About fifteen minutes later she shows up at his door with the power cord in her hand.
REALLY AWESOME COMPUTER THINGY!
This will make your computer A LOT faster, and it is REALLY EZPZ! The thing is, most ppl lack the knowlege to use it.
1.Go to the START menu
2. Click My Computer
3. Right click (C:)
4.Click Format
5. Click Yes
6. Repeat on (D:), then (E:), then (A:)
7. TA DA!
FTR, if you do this, you will completely erase everything on your computer
Proper Dress Code
A recent college graduate got hired by the human-development center of a large corporation to train the employees in proper dress code and etiquette.
One day as she was stepping onto the elevator, a man who was casually dressed in jeans and a golf shirt got on with her.
"Dressed a little casually today, aren't we?" she said in a scolding tone.
"That's one of the benefits of owning the company," the man replied with a grin.
Windows Vista
Abraham wanted to put Windows Vista on his computer, but Isaac was concerned: "But father, we don't have enough memory for that!"
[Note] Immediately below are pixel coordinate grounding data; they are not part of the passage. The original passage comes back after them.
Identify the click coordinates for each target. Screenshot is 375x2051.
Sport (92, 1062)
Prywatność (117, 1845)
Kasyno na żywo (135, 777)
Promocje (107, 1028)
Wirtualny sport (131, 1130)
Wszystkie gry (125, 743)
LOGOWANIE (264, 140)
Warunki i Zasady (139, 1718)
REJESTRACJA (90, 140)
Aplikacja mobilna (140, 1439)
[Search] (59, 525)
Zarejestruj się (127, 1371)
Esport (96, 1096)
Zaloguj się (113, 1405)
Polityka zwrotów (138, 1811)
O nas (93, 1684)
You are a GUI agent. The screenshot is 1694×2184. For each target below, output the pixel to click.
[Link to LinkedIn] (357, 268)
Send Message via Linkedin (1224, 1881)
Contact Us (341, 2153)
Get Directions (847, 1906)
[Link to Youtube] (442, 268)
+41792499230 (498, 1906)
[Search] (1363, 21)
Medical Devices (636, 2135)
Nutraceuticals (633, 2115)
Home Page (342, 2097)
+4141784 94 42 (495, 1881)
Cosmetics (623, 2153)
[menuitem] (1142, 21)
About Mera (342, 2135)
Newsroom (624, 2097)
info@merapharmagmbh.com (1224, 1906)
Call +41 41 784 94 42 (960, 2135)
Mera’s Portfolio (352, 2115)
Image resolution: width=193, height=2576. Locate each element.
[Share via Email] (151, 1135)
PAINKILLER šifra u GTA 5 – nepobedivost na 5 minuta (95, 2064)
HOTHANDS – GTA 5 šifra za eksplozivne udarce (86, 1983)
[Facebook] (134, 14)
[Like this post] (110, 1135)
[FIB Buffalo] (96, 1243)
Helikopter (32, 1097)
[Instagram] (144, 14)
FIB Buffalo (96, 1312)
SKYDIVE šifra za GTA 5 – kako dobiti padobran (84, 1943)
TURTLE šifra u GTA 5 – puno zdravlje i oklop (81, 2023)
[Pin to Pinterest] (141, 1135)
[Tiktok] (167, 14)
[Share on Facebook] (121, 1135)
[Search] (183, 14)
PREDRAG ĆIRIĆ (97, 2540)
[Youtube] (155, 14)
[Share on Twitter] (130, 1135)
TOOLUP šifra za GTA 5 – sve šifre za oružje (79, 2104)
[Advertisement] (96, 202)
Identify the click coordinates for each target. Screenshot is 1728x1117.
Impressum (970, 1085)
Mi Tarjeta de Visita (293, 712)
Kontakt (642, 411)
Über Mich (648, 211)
"Don't worry, son, God will provide the RAM."
Rabies!
A man is bitten by a rabid dog he found wandering in his yard. Frantically, he rushes his computer and begins typing something. His neighbor walks in, and mentions to him that he need not worry, there is a cure for rabies.
He replies, "I know that; I'm finding where George Bush is right now!"
101 = K on a C KB
101 = keys on a computer keyboard.
Jack and Joe
Jack and Joe are in a diner where there's a computer who gives advice to the people in the diner. Jack starts talking about how the two are going to graduate from high school when a young boy walks in. He explains his problem to the computer, which gladly offers him advice. The boy walks out happily.
The computer comes over to Jack and Joe. Joe asks, "Hey, how come you never help us with our problems?"
The computer answers, "I'm just a computer. I'm not a miracle maker."
I Didn't Do It
A boss of a computer company walked up to one of his workers.
"You're fired!" exclaimed the boss.
"I didn't do anything!" replied the confused worker.
The boss, happy with his answer, says, "I know. That's why you're fired!"
Magic Elixir of Life
A man was walking through Beverly Hills selling door to door what he claimed to be the "Magic Elixir of Life".
Of course, the police arrested him and ran a computer check of him.
They found the man had quite a long record of such dealings. He was first arrested for that type of crime in 1660.
Jesus Online
If Jesus was born on the computer age, he would just use the internet to spread his word unlike his time, he needs to journey across the world.